We yelled, but you didn't respond. Then, after a couple of minutes you wandered to more shallow water. And then you just fell over with you face flat in the water and the sand. Artist and i made a mad dash, but then you sat up, and we stopped. Watching you, fearing for you. You were breaking my heart. You were definitely on a bad trip, you were all alone and you were uncontrolable.

Then, as we moved ever so slowly closer to you, not wanting to frighten you, you jumped up and dashed down the beach. We turned and ran too, but before our very eyes you disappeared into the darkness ahead. And as the sound of your footfalls slowly quieted down, despair grabbed at our hearts.

You were gone, we didn't have a flashlight, we were only two, the beach area is vast and we had no idea where to even begin looking. We finally gave up after about an hour of running, searching and shouting and headed back to the flat. There was no car in the parking lot, and we had no idea how on earth you even got to the beach.

Luckily I have a friend who works for the SAPD in Durban. He didn't mind being woken up at 1 in the morning(thank goodness) and they sent out a couple of guys to comb the beach. There was no sign of you...and by sunrise they finally gave up.

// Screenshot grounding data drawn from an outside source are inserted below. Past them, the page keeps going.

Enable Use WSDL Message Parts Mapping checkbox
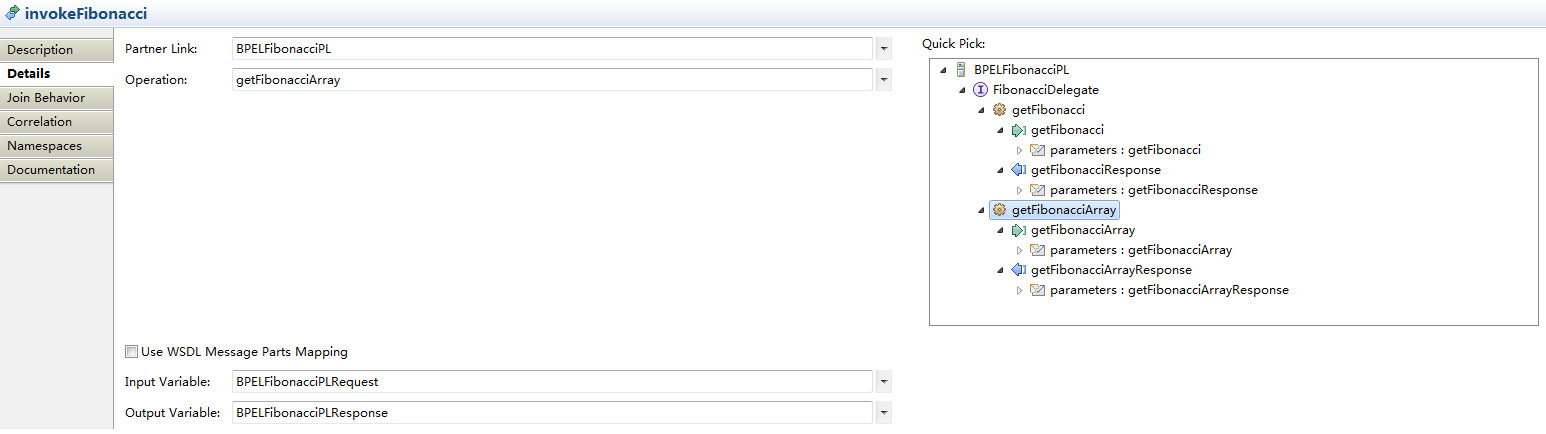Image resolution: width=1546 pixels, height=434 pixels. coord(131,352)
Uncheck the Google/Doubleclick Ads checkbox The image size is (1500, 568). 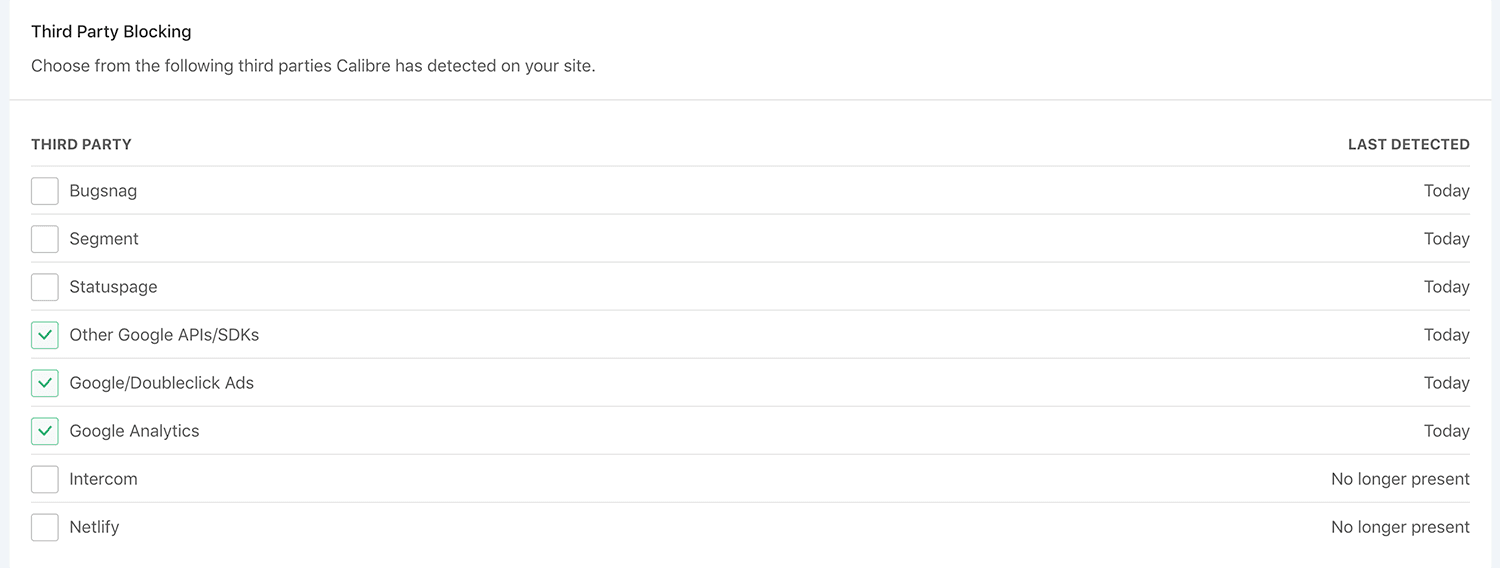coord(45,383)
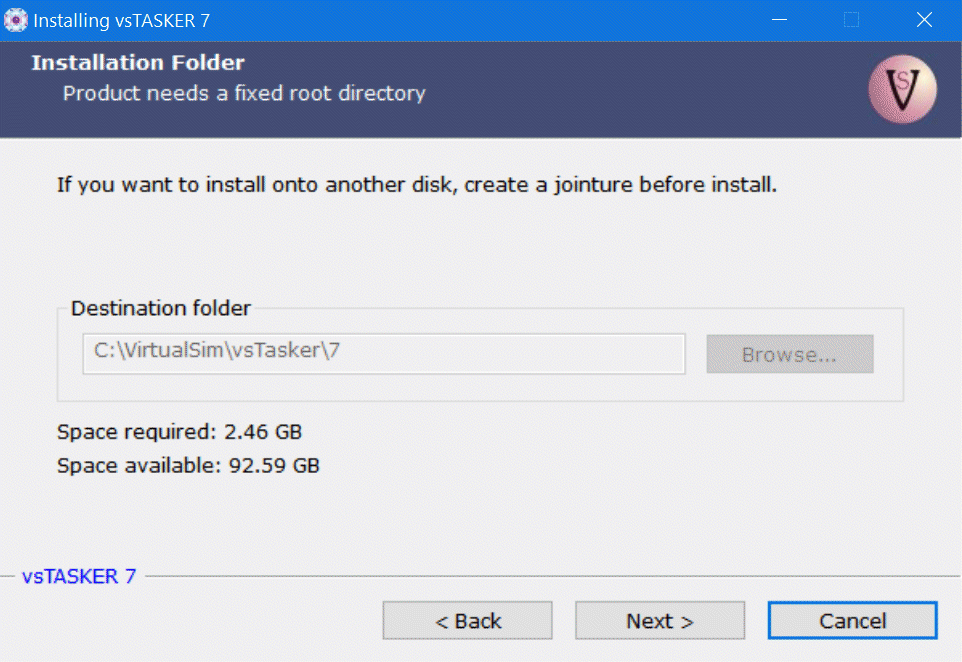
Task: Click the footer separator line beside vsTASKER 7
Action: (550, 576)
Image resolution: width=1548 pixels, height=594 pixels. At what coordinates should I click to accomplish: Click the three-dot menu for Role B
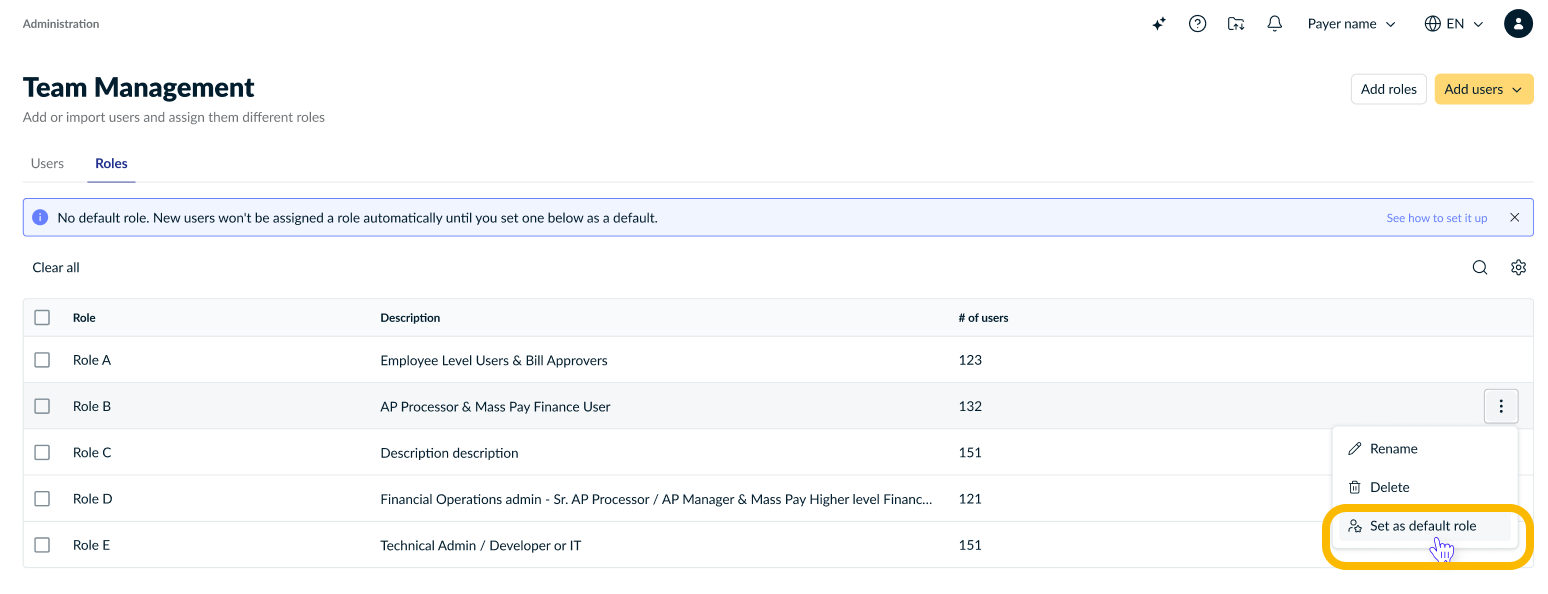[x=1501, y=406]
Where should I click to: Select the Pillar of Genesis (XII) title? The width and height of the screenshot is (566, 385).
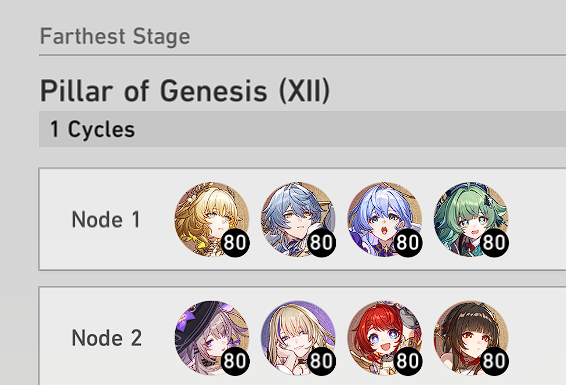(185, 91)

It's so sad to think how lonely you must be. How bad the trip was, and that you were just left there alone. I feel bad for not helping you. I feel responsible, and if ever i had to find out that you died that night...i don't think i'll ever be able to forgive myself. Poor artist had his hands full trying to convince me that there wasn't much more that could be done. I still don't believe him. There must have been something that we could have done to stop you.

If you ever get this letter, please let me know you're OK. I think this will haunt me for a long time. The feeling of helplessness and the knowledge that you must have given up on hope and on life is breaking my heart. I'll say a little prayer for you, and I'll beg God to keep you safe, to give you hope and to give you the ability to find love again. That is, if it isn't too late already.